** Dataset excerpts follows **

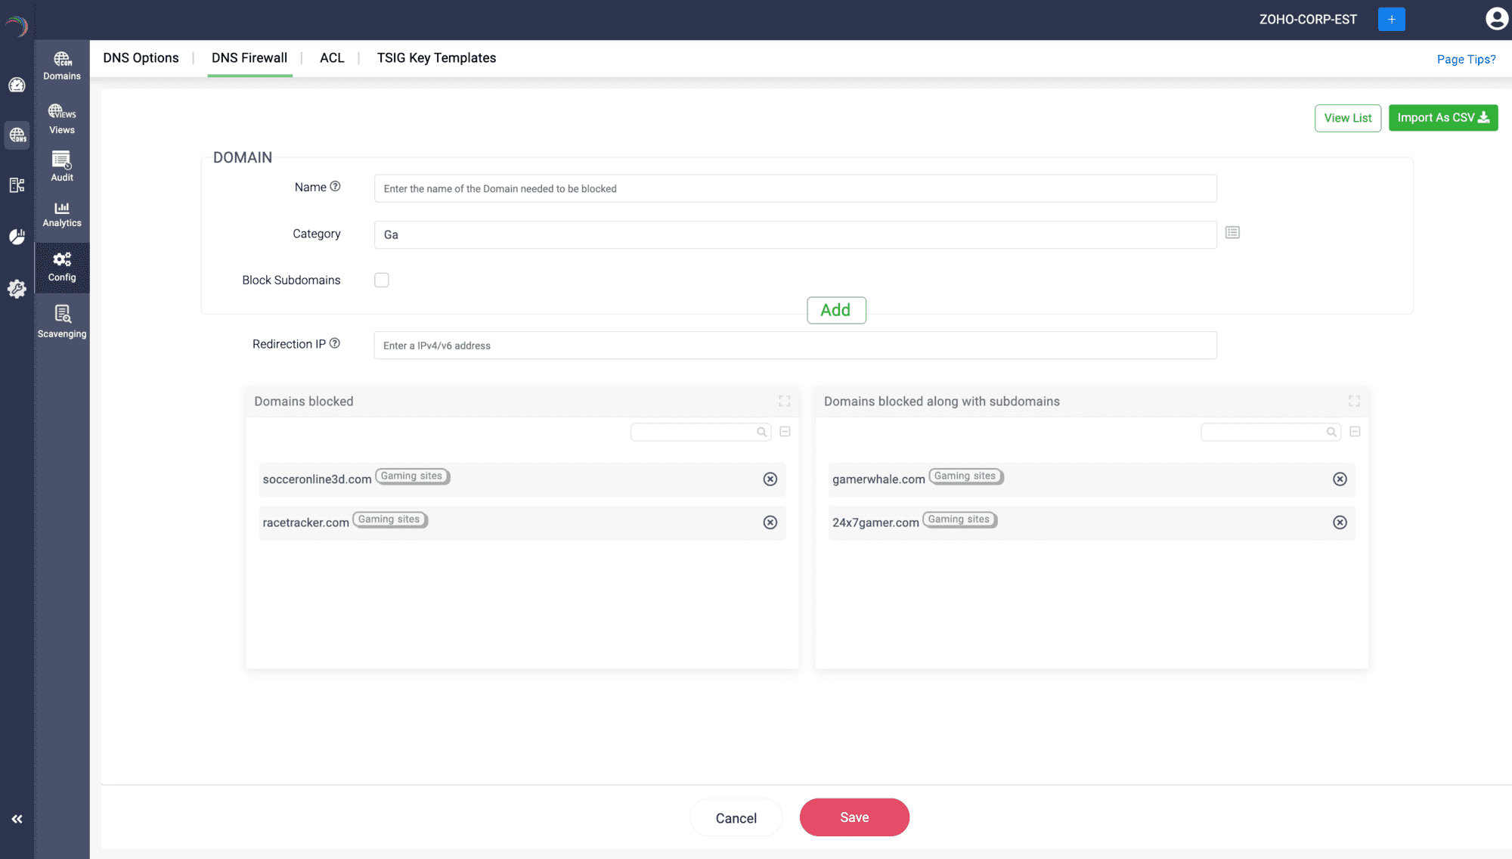Remove 24x7gamer.com from blocked list
Viewport: 1512px width, 859px height.
[x=1340, y=523]
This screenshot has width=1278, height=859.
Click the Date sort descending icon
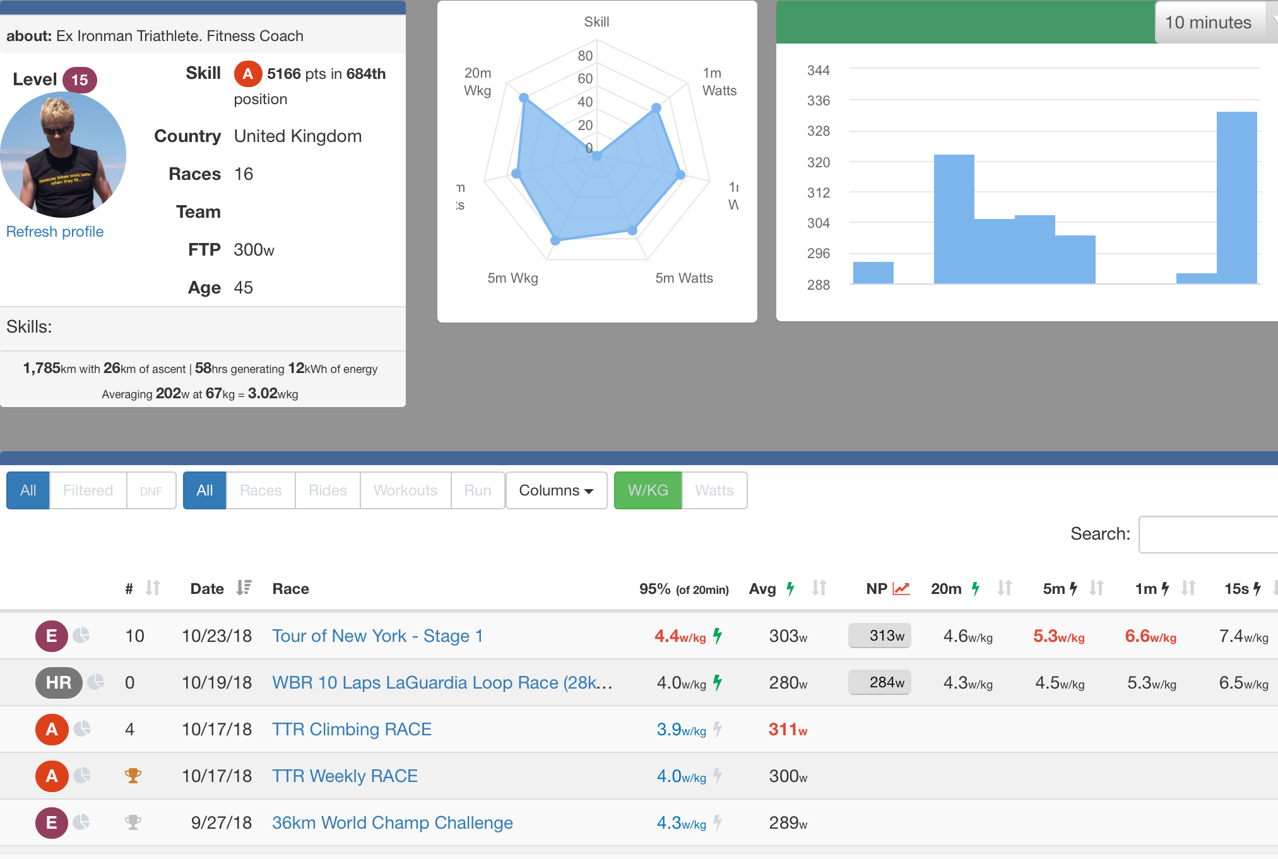click(x=244, y=588)
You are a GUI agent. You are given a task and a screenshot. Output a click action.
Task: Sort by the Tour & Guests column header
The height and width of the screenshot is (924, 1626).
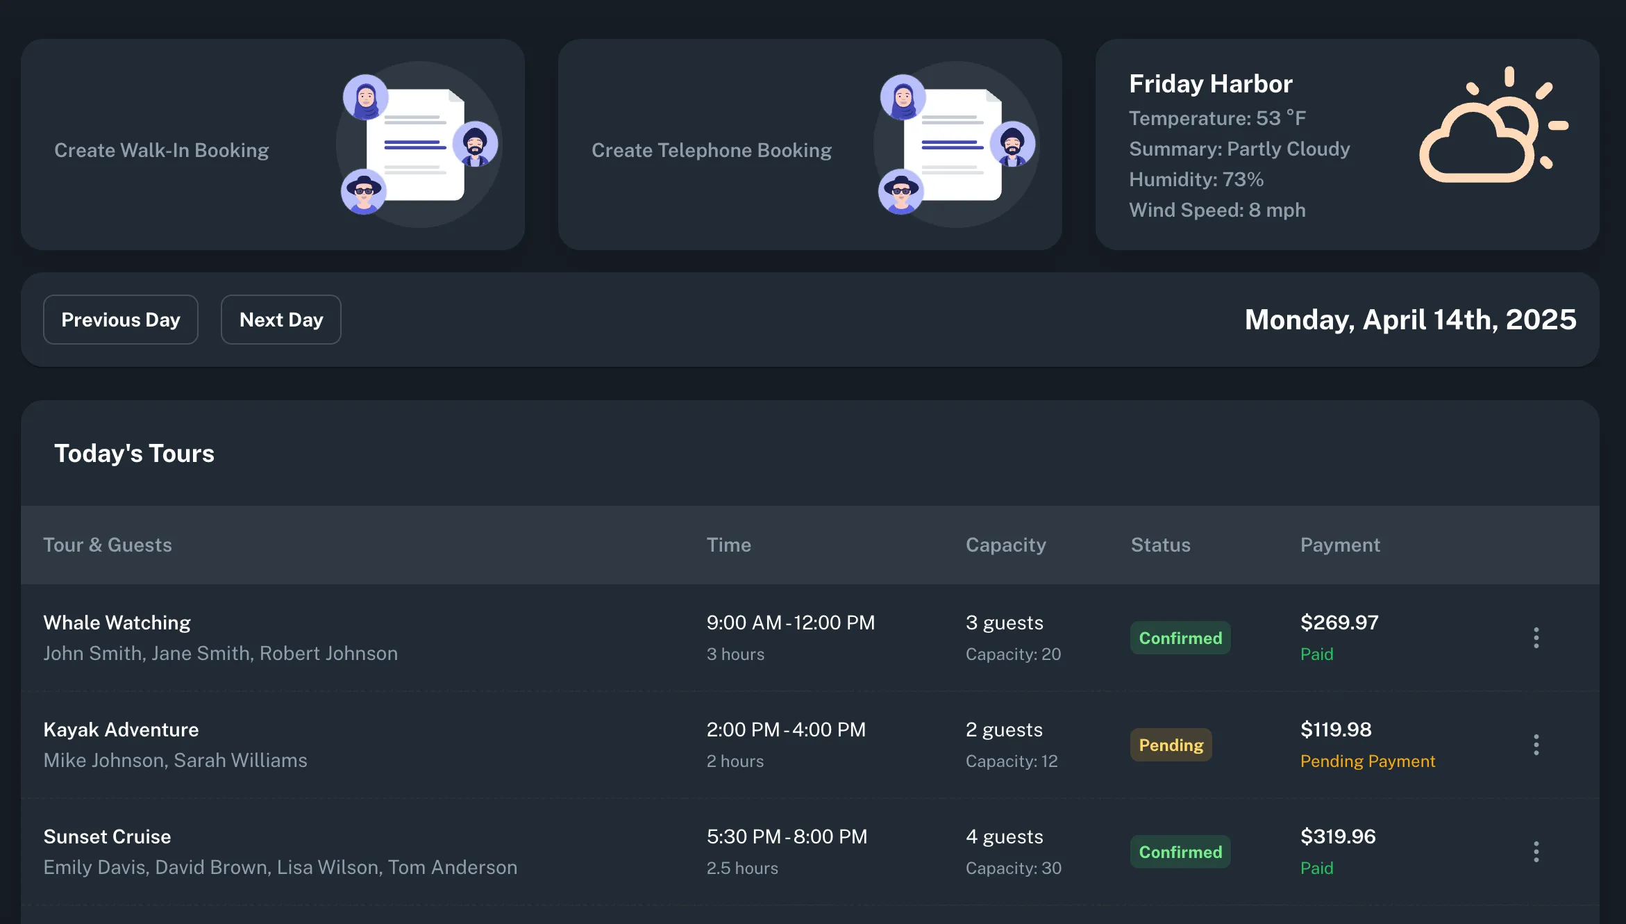tap(108, 545)
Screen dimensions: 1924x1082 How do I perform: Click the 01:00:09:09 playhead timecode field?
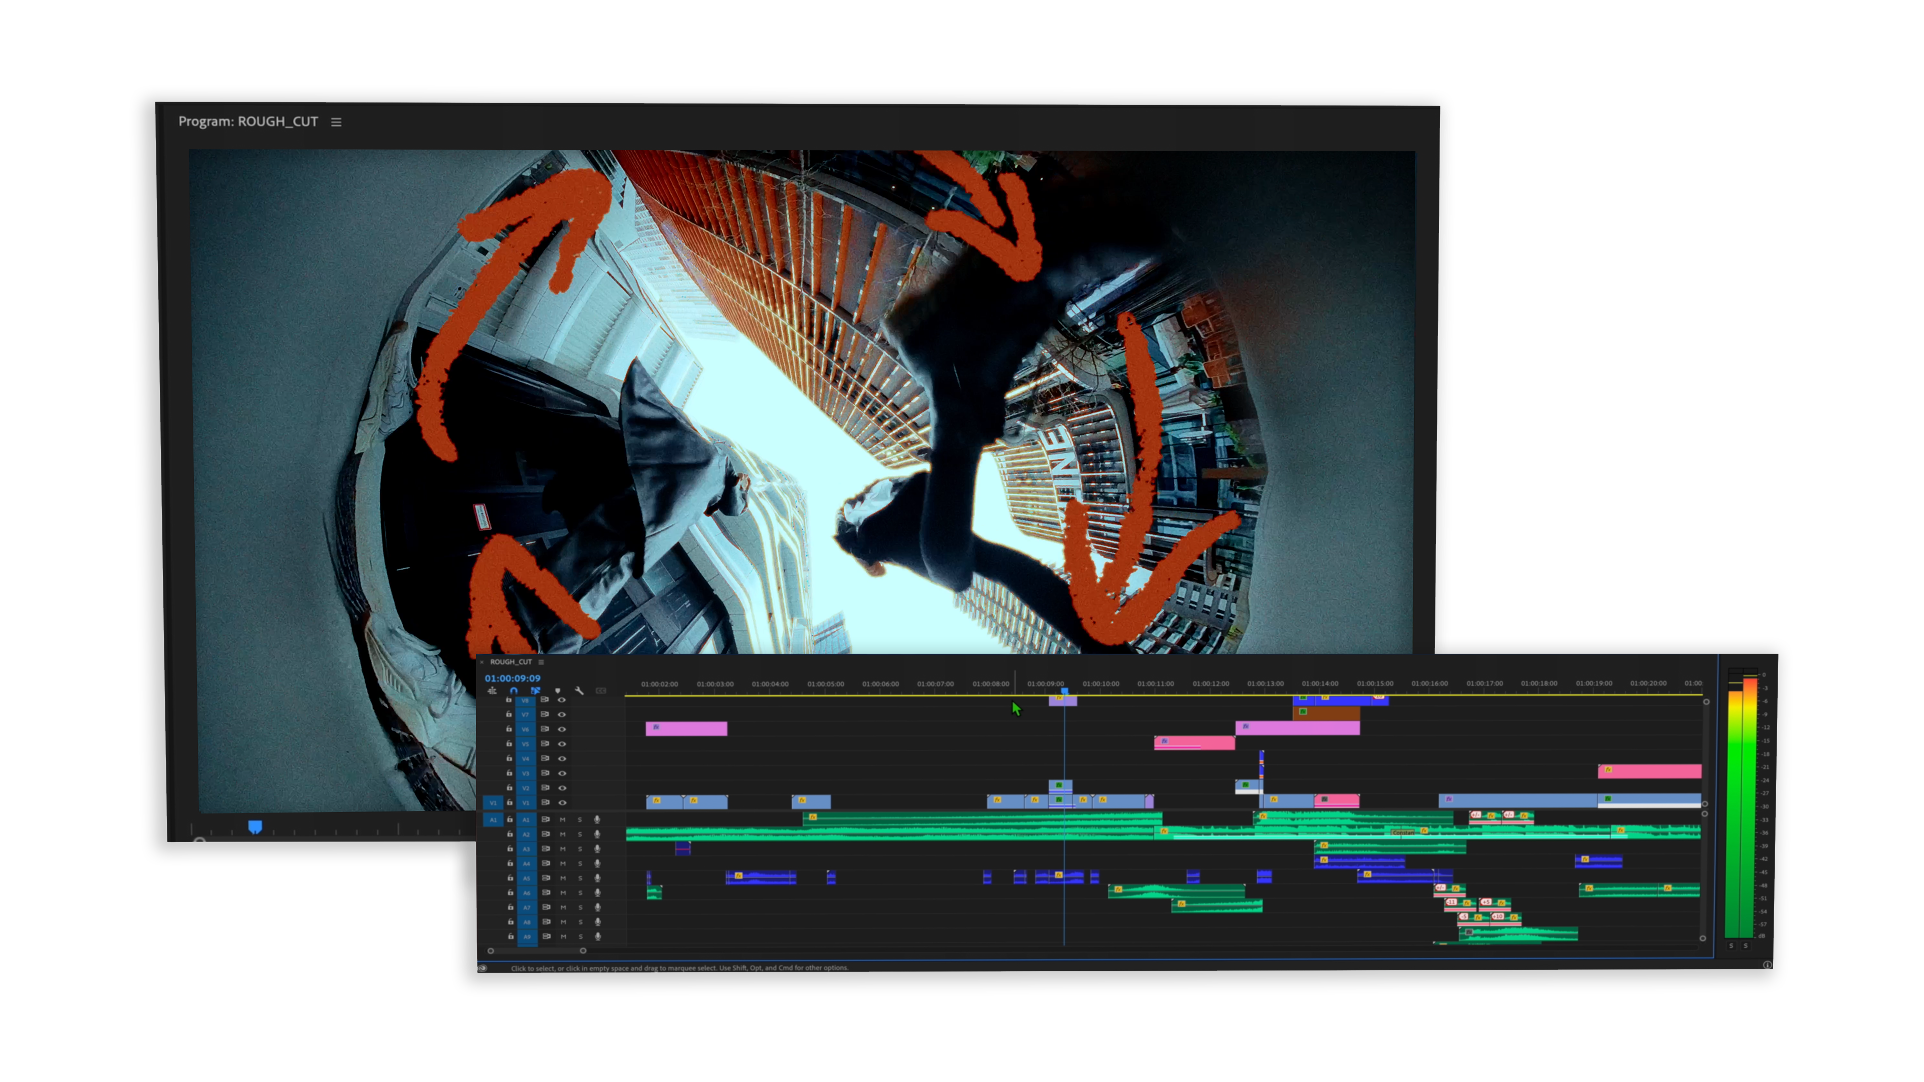point(512,678)
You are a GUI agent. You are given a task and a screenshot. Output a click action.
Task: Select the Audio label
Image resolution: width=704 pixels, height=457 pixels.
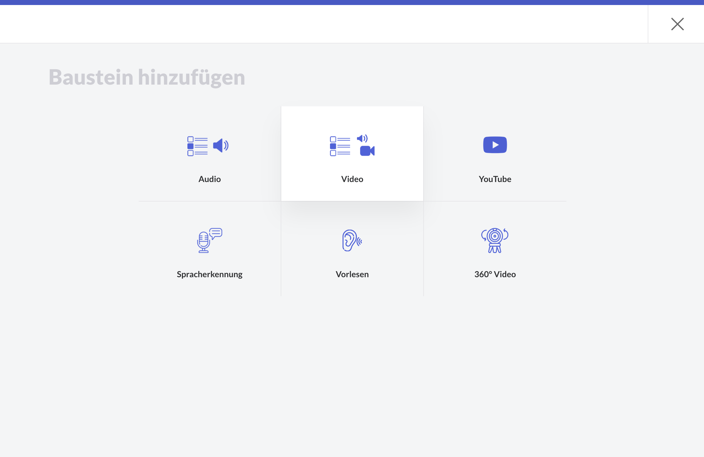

** End of Dataset excerpts **

What to work on: Set the pictures aside and repeat only the lines from the one containing "This screenshot has width=1278, height=859." through the last line of the entries above, exactly as they stand.

Your solution:
This screenshot has width=1278, height=859.
Click the Date sort descending icon
click(x=244, y=588)
You are a GUI agent. You are given a task and a screenshot. Output a click action.
Task: Sort by the Tour & Guests column header
The height and width of the screenshot is (924, 1626).
tap(108, 545)
Screen dimensions: 1924x1082 How do I perform: Click the 01:00:09:09 playhead timecode field?
point(512,678)
You are a GUI agent. You are given a task and a screenshot. Output a click action.
Task: Select the Audio label
Image resolution: width=704 pixels, height=457 pixels.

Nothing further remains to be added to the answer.